Ten eerste: hoewel iedereen het heeft over 1 miljoen nieuwe woningen, berekent het PBL berekent heel zuiver en met alle onzekerheidsmarges dat 500.000 nieuwe woningen in 2030 zeker genoeg moeten zijn. En dat zelfs in 2050 die 1 miljoen extra woningen nog niet nodig zijn.  

Ten tweede berekent het planbureau dat er ruim voldoende plancapaciteit is voor nieuwe woningbouw. Er zijn meer dan voldoende locaties aangewezen om die 500.000 woningen te bouwen. Het is overigens bizar dat er in Nederland nog steeds geen landsdekkend overzicht is van woningbouwplannen. Gaat dat nog een keer lukken, BZK? PBL baseert zich op een steekproef van de Randstadprovincies.

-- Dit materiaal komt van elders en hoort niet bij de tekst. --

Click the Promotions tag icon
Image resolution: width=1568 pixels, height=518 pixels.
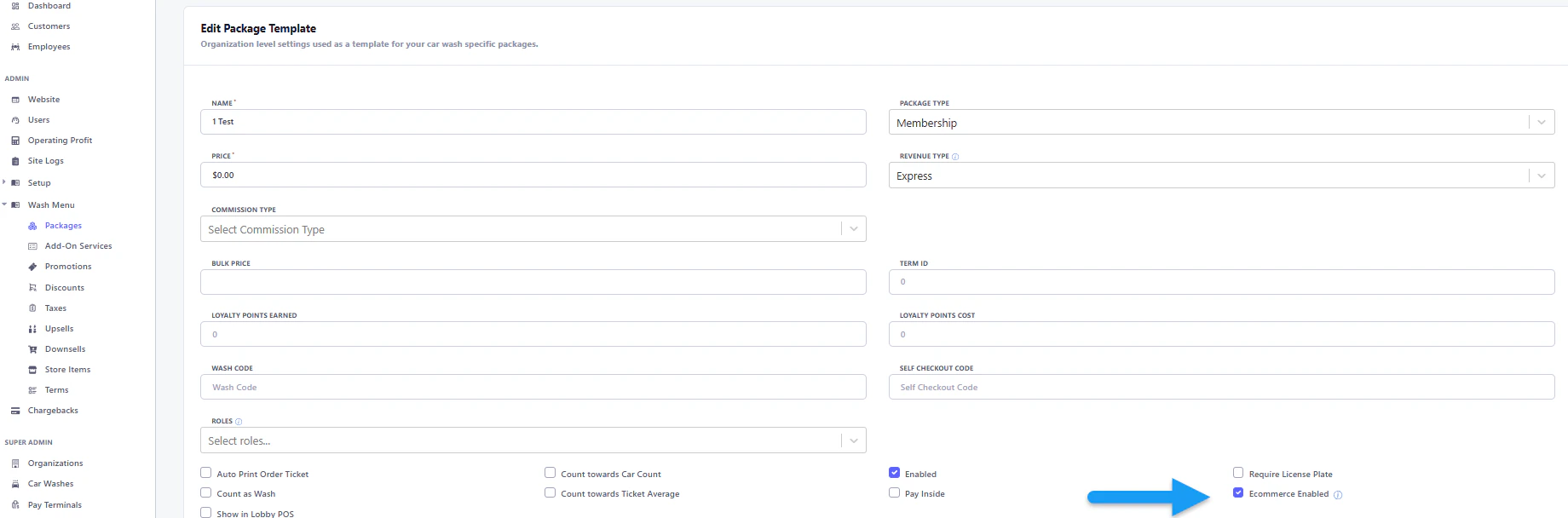point(32,267)
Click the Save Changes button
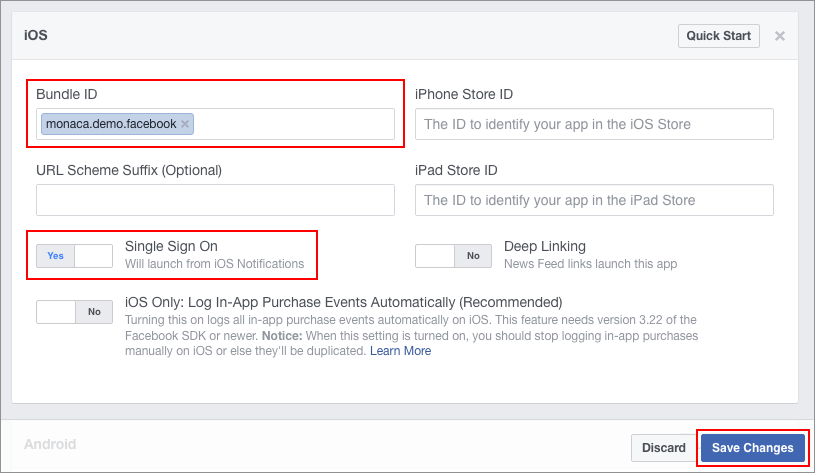 click(x=752, y=448)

Ten derde is de capaciteit van de bouwsector beperkt. Tijdens de financiële crisis zijn veel bouwvakkers ontslagen. De sector trekt op dit moment weer aan. Maar er is nog steeds een groot tekort aan goed opgeleide vakmensen. Dat betekent dat de bouwsector maar een beperkte capaciteit heeft om op korte termijn te versnellen. We zullen al blij mogen zijn als er 70-80.000 woningen per jaar worden gebouwd. Dat miljoen aantal woningen is dus gewoon onhaalbaar.

Wat was het mooi geweest als één onderzoeker van het PBL deze drie cruciale feiten op één A4-tje had opgeschreven. Dan had de informateur er niet omheen gekund. Nu gaan ze ten onder in een notitie die niet over het wonen gaat en worden ze definitief om zeep geholpen door drie beleidsaanbevelingen die elke onderbouwing missen. Zo moet de woningbouw volgens het PBL decentraal worden gefaciliteerd omdat de woningmarkt een regionale markt is. Een onzinnig argument als je beseft dat ook elke arbeidsmarkt regionaal is, terwijl een Ministerie van Sociale Zaken en Werkgelegenheid zich daar toch terecht elke dag mee bezighoudt.

Nu sneeuwt die mooi conclusie onder: die 1 miljoen nieuwe woningen zal je nooit lukken en dat is niet erg, want ze zijn ook niet nodig.